Science in Christian Perspective

Letter to the Editor


On Lessons from the Kansas Decision--Revisited

Keith B. Miller, ASA Fellow

1740 Fairview Ave., Manhattan, KS 66502

From: PSCF  52 (September 2000): 217-218.

This is a response to the News and Views article, "Lessons from the Kansas Decision" by Robert Newman (PSCF 52, no. 2 [June 2000]: 83-4). Despite the claim of Newman's article, the situation in Kansas is not the result of a conflict between naturalistic and theistic world views. Rather it is the consequence of the effort of a few to conform public education to their particular narrow religious and political views.

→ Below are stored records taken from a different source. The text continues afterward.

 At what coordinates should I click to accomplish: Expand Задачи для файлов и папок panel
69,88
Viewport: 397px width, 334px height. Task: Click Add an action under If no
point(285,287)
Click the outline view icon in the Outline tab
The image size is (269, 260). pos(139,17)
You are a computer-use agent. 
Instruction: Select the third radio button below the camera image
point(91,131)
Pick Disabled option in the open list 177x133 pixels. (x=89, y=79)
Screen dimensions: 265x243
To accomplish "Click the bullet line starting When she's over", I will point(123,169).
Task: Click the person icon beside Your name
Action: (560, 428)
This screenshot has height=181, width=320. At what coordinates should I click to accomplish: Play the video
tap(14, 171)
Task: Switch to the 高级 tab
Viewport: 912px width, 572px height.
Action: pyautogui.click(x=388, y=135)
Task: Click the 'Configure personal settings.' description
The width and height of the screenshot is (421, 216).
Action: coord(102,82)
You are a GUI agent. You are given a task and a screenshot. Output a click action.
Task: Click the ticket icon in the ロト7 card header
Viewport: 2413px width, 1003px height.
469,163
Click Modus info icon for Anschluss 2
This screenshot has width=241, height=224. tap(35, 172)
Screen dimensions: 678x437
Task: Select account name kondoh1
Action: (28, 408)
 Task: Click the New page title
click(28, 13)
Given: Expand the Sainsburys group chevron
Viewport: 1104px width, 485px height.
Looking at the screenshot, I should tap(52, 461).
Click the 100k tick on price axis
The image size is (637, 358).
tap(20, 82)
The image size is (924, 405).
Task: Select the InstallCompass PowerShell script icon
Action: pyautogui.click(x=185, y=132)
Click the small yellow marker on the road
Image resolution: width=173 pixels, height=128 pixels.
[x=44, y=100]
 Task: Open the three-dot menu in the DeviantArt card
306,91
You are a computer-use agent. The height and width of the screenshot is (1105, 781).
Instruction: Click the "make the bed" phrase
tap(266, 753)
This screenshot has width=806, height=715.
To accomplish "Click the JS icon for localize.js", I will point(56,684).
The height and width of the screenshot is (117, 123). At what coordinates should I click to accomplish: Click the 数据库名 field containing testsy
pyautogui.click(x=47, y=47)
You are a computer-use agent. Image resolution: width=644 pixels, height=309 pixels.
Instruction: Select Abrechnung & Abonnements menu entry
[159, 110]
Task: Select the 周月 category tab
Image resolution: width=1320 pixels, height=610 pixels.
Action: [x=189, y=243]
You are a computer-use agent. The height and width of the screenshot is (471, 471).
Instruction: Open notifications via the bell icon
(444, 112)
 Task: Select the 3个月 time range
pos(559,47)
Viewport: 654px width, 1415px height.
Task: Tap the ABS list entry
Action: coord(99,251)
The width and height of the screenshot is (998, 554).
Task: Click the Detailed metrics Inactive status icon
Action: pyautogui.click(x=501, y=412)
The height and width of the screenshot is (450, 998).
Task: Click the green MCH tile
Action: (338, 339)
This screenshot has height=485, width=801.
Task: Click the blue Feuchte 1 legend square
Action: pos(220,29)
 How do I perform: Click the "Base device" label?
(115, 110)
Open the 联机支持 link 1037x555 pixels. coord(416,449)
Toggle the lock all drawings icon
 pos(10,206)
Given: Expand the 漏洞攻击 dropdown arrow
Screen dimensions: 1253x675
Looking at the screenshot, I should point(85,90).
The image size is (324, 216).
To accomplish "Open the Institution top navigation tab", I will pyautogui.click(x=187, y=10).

The 27-member committee appointed by the Kansas Board of Education to write the standards document was not some scientific elite of philosophical naturalists. Of the 27 members, all but one were current or past K-12 teachers, and many have made important contributions to advancing science education in Kansas. Most had well over ten years of teaching service in Kansas public schools, and the committee as a whole had over 400 years of combined in-class K-12 teaching experience! This dedicated group devoted over thirteen months to the writing of the standards. Their document went through several drafts and several rounds of public comment. Despite this work, the final document (fifth working draft) was rejected by the board and not even brought up for a vote. The portrayal of the work of these teachers, many of whom are committed Christians, as some effort by an atheistic elite to impose its will on Kansas children is an insult to these individuals.

Nowhere in the committee's document was evolution presented as a fact or as an ideological position. There were also several explicit statements with regard to teaching with tolerance and respect. The following is from the introduction: "Science studies natural phenomena by formulating explanations that can be tested against the natural world. Some scientific concepts and theories (e.g., blood transfusion, human sexuality, nervous system role in consciousness, cosmological and biological evolution, etc.) may conflict with a student's religious or cultural beliefs. The goal is to enhance understanding, and a science teacher has a responsibility to enhance student's understanding of scientific concepts and theories. Compelling student belief is inconsistent with the goal of education. Nothing in science or in any other field of knowledge shall be taught dogmatically."

Contrary to the implication of Newman's article, evolution was defined several times within the document. The twelfth-grade Benchmark: "Students will understand major concepts of biological evolution" included the following definitions:

Macroevolution has been defined as evolution above the species level; the evolution of higher taxa and the product of evolutionary novelties such as new structures (Mayr, 1991). Macroevolution continues the genetic mechanisms of microevolution and adds new considerations of extinction, rate and manner of evolution, competition between evolving units, and other topics relevant to understanding larger-scale evolution.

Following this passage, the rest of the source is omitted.